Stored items
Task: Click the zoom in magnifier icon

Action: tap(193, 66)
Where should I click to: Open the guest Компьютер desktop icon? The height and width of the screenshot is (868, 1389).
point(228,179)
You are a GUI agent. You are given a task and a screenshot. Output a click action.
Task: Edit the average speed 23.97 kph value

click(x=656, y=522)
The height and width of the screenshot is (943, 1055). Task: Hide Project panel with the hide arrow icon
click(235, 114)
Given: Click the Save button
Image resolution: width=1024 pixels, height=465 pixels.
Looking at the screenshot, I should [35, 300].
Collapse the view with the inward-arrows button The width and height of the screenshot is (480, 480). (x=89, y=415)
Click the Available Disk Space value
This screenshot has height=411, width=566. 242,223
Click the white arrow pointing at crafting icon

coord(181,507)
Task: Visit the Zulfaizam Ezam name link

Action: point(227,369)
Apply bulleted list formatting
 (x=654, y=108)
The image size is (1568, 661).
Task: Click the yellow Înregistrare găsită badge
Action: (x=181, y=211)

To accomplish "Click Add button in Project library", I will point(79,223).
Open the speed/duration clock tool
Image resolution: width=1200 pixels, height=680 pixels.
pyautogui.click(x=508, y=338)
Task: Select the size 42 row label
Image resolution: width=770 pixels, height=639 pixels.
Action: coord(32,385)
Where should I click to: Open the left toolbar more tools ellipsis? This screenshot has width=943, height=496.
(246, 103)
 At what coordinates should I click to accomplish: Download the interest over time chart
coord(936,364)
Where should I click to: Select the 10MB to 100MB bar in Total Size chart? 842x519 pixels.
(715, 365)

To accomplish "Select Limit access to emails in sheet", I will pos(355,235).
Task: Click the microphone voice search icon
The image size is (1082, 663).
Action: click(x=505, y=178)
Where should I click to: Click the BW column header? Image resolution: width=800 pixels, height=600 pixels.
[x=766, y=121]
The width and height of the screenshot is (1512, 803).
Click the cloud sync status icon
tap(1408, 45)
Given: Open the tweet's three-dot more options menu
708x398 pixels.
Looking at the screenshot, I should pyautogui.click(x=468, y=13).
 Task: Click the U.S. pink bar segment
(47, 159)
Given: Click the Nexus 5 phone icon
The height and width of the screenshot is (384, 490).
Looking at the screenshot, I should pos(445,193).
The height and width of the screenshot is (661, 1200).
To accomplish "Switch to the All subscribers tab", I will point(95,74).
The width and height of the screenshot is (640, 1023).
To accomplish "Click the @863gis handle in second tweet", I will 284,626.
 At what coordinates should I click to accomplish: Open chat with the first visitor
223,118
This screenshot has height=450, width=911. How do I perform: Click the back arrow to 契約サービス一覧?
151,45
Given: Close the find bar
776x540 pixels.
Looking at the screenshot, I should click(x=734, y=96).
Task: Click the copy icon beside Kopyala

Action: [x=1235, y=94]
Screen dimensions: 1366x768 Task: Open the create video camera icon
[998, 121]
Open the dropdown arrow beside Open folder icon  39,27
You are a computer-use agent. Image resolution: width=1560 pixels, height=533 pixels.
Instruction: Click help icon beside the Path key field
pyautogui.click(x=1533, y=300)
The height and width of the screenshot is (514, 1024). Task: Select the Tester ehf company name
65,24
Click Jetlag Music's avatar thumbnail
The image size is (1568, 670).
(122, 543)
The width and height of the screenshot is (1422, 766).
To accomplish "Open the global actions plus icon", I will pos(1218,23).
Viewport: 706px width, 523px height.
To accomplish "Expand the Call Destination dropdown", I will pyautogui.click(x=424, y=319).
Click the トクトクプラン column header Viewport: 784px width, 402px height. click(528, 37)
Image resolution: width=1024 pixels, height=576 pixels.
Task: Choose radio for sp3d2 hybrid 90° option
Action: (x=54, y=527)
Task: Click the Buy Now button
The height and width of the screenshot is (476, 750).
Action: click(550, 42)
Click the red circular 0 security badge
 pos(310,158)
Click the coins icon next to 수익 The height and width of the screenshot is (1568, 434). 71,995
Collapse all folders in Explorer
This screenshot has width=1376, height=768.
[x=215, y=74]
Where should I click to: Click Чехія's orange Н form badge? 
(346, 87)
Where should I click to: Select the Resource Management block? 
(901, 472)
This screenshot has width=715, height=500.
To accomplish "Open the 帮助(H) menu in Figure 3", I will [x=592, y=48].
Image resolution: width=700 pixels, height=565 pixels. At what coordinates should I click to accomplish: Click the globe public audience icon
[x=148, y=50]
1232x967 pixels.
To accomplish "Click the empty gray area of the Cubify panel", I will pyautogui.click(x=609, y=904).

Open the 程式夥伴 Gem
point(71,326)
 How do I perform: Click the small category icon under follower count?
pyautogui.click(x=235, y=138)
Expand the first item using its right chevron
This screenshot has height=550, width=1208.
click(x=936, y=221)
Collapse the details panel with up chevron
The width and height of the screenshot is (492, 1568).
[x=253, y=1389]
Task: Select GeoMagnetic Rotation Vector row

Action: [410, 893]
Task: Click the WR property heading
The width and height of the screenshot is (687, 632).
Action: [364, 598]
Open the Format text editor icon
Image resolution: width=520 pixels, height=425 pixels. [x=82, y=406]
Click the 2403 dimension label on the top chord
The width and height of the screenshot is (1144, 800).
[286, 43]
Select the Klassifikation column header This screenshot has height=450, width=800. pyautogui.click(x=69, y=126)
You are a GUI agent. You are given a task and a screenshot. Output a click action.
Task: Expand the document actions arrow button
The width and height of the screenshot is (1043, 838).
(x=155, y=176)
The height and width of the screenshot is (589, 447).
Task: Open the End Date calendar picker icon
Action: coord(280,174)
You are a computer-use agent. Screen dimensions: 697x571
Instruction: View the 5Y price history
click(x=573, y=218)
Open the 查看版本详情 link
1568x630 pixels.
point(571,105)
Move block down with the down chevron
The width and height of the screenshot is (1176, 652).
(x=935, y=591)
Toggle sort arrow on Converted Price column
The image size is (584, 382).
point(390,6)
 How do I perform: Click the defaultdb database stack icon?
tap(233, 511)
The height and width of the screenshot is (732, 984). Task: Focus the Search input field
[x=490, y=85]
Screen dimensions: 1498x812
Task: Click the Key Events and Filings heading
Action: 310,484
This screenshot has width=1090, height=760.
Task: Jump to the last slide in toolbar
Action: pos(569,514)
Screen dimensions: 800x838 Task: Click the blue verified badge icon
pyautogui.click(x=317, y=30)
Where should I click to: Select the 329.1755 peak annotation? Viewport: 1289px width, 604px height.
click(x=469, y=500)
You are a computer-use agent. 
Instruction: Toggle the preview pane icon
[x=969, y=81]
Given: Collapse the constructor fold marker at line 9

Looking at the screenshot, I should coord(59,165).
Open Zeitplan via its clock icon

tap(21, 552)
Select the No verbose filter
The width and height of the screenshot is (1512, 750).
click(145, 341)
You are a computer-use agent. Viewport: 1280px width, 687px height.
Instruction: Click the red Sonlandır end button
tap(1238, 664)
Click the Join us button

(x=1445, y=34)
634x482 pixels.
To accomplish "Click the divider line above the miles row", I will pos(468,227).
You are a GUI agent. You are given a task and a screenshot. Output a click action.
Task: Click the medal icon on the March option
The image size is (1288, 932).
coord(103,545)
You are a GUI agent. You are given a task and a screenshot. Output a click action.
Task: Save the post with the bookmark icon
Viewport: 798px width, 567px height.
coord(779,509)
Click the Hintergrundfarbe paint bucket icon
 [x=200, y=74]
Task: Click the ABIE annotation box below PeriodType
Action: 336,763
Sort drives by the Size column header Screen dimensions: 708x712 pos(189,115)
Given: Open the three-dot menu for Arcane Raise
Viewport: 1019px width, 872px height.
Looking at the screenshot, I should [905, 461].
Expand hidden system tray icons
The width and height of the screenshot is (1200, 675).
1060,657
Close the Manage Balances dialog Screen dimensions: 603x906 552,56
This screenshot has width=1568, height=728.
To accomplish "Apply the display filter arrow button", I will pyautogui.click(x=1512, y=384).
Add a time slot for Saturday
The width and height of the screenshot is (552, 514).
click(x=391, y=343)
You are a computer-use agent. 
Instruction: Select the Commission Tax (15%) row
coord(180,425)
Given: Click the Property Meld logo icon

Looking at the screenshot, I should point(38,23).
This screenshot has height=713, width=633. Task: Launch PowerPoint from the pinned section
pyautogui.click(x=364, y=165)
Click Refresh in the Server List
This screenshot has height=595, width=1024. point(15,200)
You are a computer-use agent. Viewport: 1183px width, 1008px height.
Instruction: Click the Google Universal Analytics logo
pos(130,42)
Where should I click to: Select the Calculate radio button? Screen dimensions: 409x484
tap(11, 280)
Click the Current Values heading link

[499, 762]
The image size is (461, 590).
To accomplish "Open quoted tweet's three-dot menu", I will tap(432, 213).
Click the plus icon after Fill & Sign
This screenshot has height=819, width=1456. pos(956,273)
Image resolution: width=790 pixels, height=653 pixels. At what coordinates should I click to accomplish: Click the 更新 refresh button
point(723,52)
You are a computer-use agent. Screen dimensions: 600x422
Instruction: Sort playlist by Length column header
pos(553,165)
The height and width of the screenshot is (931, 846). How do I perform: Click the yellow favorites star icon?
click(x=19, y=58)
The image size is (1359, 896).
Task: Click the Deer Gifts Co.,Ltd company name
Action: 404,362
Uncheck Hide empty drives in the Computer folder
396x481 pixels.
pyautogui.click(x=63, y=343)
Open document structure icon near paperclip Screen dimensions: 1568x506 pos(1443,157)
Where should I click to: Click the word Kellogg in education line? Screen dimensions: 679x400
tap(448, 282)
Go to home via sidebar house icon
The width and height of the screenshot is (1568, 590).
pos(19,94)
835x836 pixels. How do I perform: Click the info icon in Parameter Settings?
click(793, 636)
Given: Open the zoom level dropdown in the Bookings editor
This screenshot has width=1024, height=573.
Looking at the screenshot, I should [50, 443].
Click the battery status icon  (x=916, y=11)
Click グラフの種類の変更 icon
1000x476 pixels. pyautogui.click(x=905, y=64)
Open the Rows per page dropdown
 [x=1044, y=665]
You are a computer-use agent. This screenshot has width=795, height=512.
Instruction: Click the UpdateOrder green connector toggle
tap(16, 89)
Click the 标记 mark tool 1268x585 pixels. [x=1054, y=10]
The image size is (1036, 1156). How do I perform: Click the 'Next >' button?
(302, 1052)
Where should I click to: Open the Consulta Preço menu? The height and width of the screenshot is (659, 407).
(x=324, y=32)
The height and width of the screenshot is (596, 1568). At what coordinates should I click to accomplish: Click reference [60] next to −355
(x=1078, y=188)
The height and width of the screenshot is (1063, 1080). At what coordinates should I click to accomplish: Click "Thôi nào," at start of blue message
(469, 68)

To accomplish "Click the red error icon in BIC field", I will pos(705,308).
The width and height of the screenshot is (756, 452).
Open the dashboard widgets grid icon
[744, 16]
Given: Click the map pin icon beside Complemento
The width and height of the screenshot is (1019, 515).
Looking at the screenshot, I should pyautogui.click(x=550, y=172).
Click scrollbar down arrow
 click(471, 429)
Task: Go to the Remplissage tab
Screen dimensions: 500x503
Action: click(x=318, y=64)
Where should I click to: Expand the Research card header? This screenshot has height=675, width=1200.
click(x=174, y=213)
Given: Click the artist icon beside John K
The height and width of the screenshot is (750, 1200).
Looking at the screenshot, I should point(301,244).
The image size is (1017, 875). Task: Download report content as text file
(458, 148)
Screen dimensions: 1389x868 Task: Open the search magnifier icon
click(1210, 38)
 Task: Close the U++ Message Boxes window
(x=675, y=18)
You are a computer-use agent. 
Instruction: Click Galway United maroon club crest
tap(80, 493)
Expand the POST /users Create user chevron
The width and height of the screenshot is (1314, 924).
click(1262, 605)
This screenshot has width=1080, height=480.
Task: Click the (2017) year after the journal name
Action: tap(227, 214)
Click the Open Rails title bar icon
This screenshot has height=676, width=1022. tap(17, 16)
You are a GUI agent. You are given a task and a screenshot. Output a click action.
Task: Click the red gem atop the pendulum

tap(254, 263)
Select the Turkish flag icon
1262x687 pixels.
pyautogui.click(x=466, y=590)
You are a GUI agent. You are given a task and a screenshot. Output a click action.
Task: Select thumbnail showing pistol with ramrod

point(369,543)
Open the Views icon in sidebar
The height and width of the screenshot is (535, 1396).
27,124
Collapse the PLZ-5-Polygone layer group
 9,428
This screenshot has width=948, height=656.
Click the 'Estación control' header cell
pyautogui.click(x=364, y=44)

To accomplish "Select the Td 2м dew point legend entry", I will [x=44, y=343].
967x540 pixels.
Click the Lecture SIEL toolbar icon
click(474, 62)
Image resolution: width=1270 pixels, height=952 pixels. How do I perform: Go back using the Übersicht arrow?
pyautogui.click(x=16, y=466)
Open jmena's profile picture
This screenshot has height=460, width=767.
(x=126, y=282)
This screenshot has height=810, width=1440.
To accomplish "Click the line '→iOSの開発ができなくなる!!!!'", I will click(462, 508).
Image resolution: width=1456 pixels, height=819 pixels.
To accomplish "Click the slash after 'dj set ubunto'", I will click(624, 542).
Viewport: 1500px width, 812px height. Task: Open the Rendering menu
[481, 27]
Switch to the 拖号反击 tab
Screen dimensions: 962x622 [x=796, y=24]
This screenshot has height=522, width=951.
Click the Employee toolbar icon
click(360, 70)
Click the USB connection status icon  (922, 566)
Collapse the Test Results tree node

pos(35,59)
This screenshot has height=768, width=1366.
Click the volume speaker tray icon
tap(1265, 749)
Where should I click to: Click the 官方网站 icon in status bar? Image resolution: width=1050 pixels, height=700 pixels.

§ ASSIGNED TASK: Search the records for the word "drives", then list every line that has it.

§ SOLUTION:
Sort drives by the Size column header Screen dimensions: 708x712 pos(189,115)
Uncheck Hide empty drives in the Computer folder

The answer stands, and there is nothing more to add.